Holy Angels is home to nearly 40 ongoing charitable outreach programs.

The Legion of Mary, the Holy Angels Pro-life Committee, the Catholic Women’s Organization and the Knights of Columbus, along with several independent groups, are only a few of the organizations that fuel the parish’s engine of mercy.

“I think the parish has always been about that,” said Holy Angels pastor Father Richard McDonald, “about being compassionate toward those less fortunate and caring towards those in need.”

Above and beyond the standard holiday giving

The lonely are often forgotten during the holidays, but not by Holy Angels.

In 2007, the parish, guided by Father Al Rockers, created a Thanksgiving Outreach Meal, a program that invites people without families to meet in the parish hall for a Thanksgiving dinner two days before the holiday.

Joyce Bowlin, the program’s organizer, has noticed the effect the meal has had on participants.

“I know last year before we had even gotten the invitations sent out, people were calling and saying, ‘I haven’t gotten my invitation yet,’” said Bowlin. “They just really love to come.”

Volunteers sign up to bring food, which is served to the guests while the latter enjoy the company and conversation of the other guests around the table.

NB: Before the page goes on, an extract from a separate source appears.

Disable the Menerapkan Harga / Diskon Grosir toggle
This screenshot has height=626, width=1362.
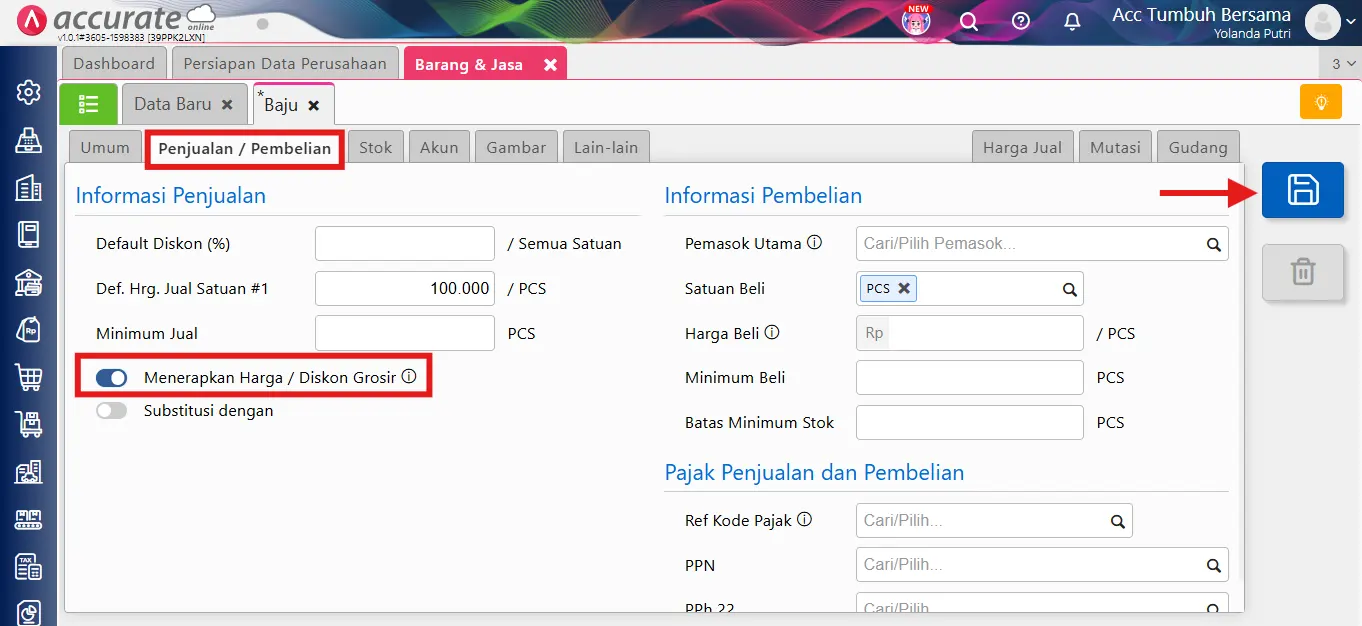pos(111,377)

“I think a lot of them probably don’t have much contact with other people, and it’s really a chance for them to get around and visit with other people,” said Bowlin.

“If there are people that are homebound, we offer to bring them,” she added. “And if they can’t drive, maybe they have somebody that comes with them, and that person eats, too.”

But providing the lonely with a sense of community during the holidays is only one way Holy Angels takes personally its mission to spread the good news.

Reaching out across the world

Another outreach program that characterizes the charitable ways of Holy Angels is Operation St. Nicholas.

The program was founded by Tom Johnson, who served in Iraq from 2006-2007, near the end of his military career.

“While I was there, I had a team working up in northern Iraq. And one of my sergeants on my team, his sister worked in Texas at a steak place. At Christmastime, they sent us stockings and some other stuff. And so, I kept that idea,” said Johnson.

A member of the Knights of Columbus, Johnson presented the idea to his council, whose members were completely supportive.

The operation collects names of soldiers who are relatives of or known by Holy Angels parishioners. It then collects a variety of gifts, which are shipped overseas the first week of December.

Items they send include trail mix, hard candy, lip balm, rosaries and prayer books.

With shipping costs ranging from $400-$500, the group uses every monetary donation it receives.

“A lot of times what [the soldiers] will do is take a box and share it with other soldiers around them,” said Johnson, who received a thank-you letter from a lieutenant who found a way to spread the cheer even further.

“It was really heartwarming,” said Johnson. “He said one of his soldiers comes from kind of a tough side of town, and he didn’t get anything sent to him. . . . His family was kind of nonexistent. So, they took some of our packages and sent it to him personally, and he said it made his Christmas.

“So, you hear stories like that, and that’s what it’s all about.”

Charity has no age requirement

The adults at Holy Angels are not the only ones living out their faith through actions.

The seventh- and eighth-grade religious education class hosts a warm clothing drive each November, reaching out to the homeless just as the temperature starts to drop.

Rich Dixon started the program for confirmation students around 2002, as “a way during the period leading up to the winter to try to get the kids and families thinking about helping others and contributing to the community,” he said.

“We’ve tied in the works of mercy — spiritual and corporal — for the kids, so that in December, that’ll be the focus,” Dixon continued.

This year the clothes will be given to Catholic Charities in Leavenworth, as well as Basehor-Linwood Assistance Services.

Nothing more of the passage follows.